It wasn’t hard to remain motivated to watch my food intake and exercise in July. Knowing that BlogHer was around the corner kept me in line – I wanted to look my best when presenting myself to so many people.
At the conference, I ate and drank whatever I felt like having – it was a special occasion, and so I felt no need to count calories or worry about gaining weight. I’ve always had the philosophy that one day (or even a few days) cannot do that much damage, especially if you aren’t stuffing yourself to the point of feeling sick. I kept my portions in check at the conference, and for all of that food I didn’t gain a single pound while in San Diego.
But now that I’m home? Motivation is harder to find. I arrived home to a stressful situation of having my children home during the day while I needed to sleep, thanks to summer camp ending two weeks before school starts. (Not cool, summer camps. Not cool at all.) Plus I had plenty of work to catch up on. Add to that a slight depression at returning to my “real life” of responsibilities and work, and healthy living has become the last thing on my mind.
It’s been two weeks now. While I haven’t thrown all of my healthy habits out the window, I haven’t exercised in these two weeks, and I’ve eaten more than I probably should of foods I really don’t need. I’m still motivated by a goal of being healthy and feeling my best. But the external motivator of BlogHer is gone and there’s no external motivator in my near future.

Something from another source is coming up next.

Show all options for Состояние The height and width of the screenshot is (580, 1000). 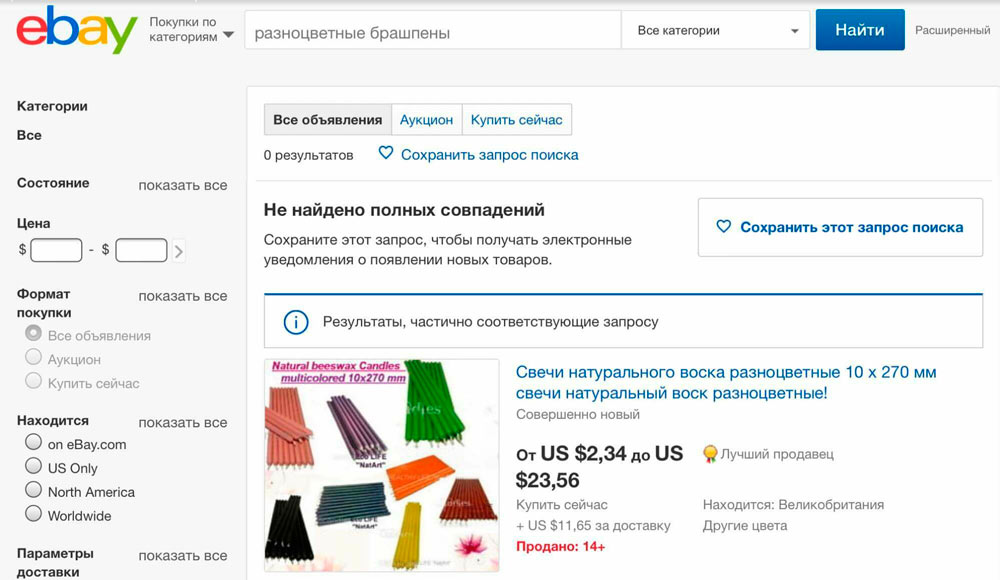(x=183, y=185)
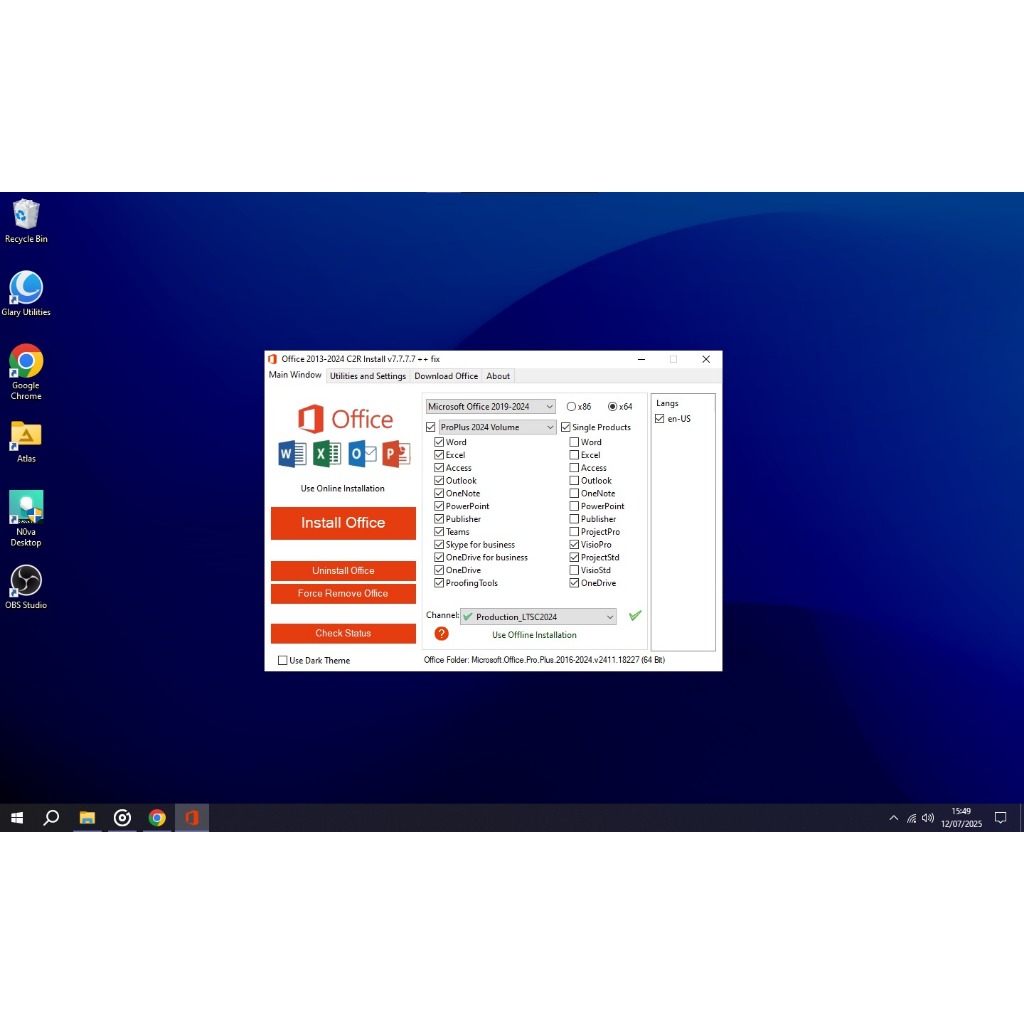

I’ve scheduled a boot camp class for this Saturday. Hopefully my trainers still remember who I am after this break. And hopefully they won’t think I can do exactly what I could at the end of July – I’m a little frightened that it’s going to really hurt to get back into my workouts again.

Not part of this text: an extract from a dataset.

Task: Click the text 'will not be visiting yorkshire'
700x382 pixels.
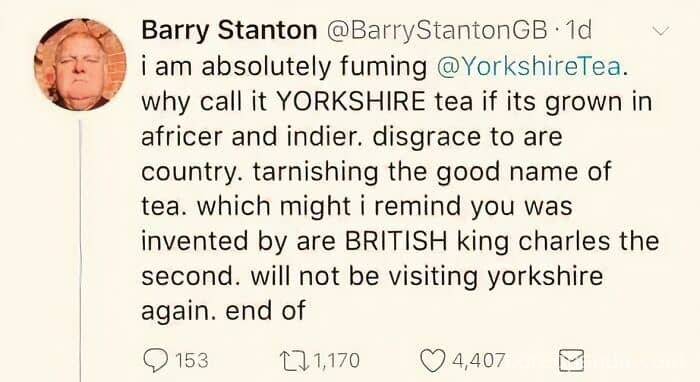Action: [426, 276]
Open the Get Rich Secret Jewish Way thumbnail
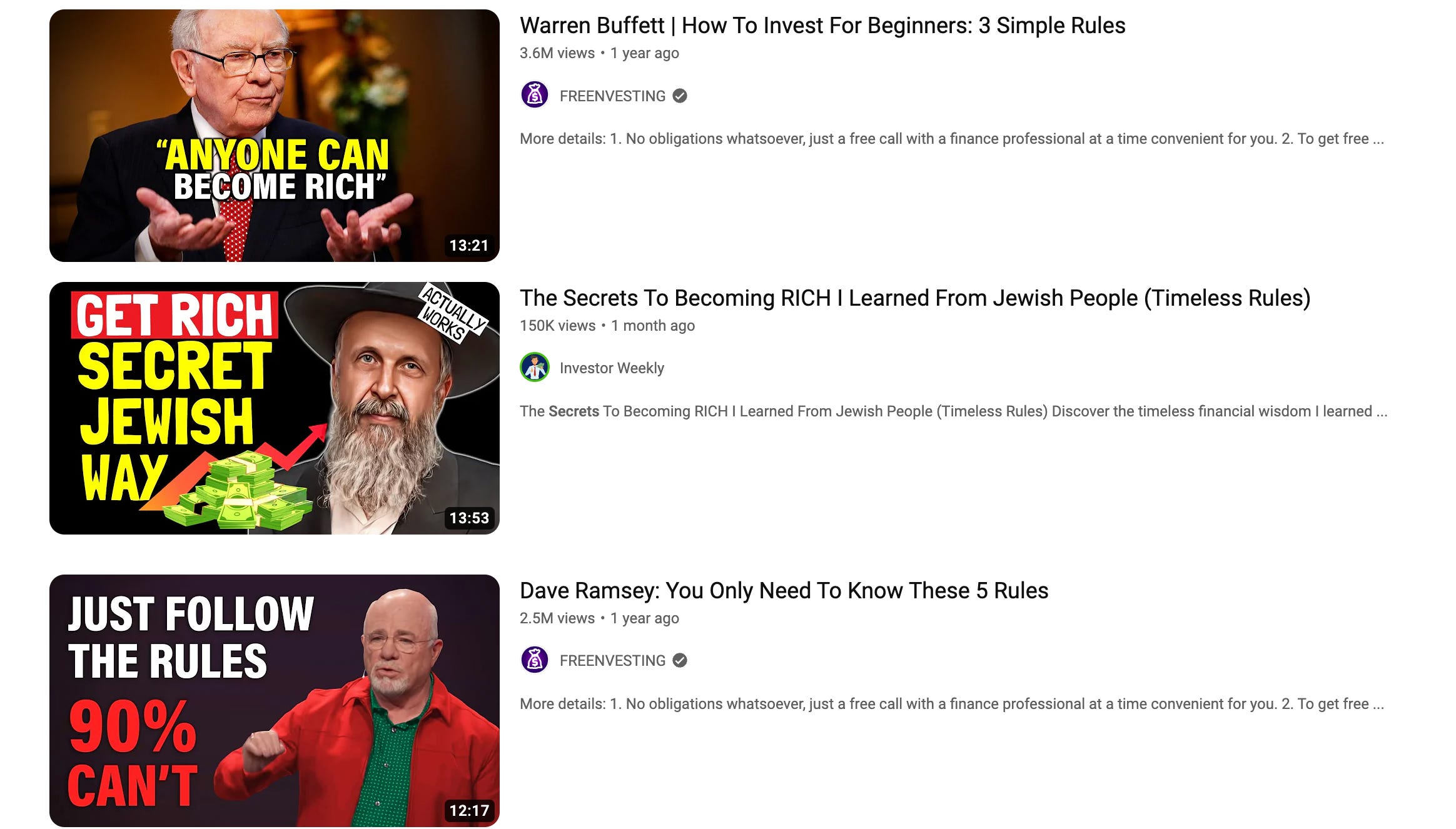Viewport: 1456px width, 829px height. pyautogui.click(x=275, y=408)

As for food, well, I’ve eaten my way through most of my BlogHer samples, so much of the temptation is gone now. I’ve already gone back to bringing Healthy Choice meals to work again, and as soon as a routine can be established for back-to-school time we’ll probably begin cooking at home again, too.
The new, healthier habits are still with me. They just need a little encouragement to beat down the sloth that tries to take over whenever it sees an opening.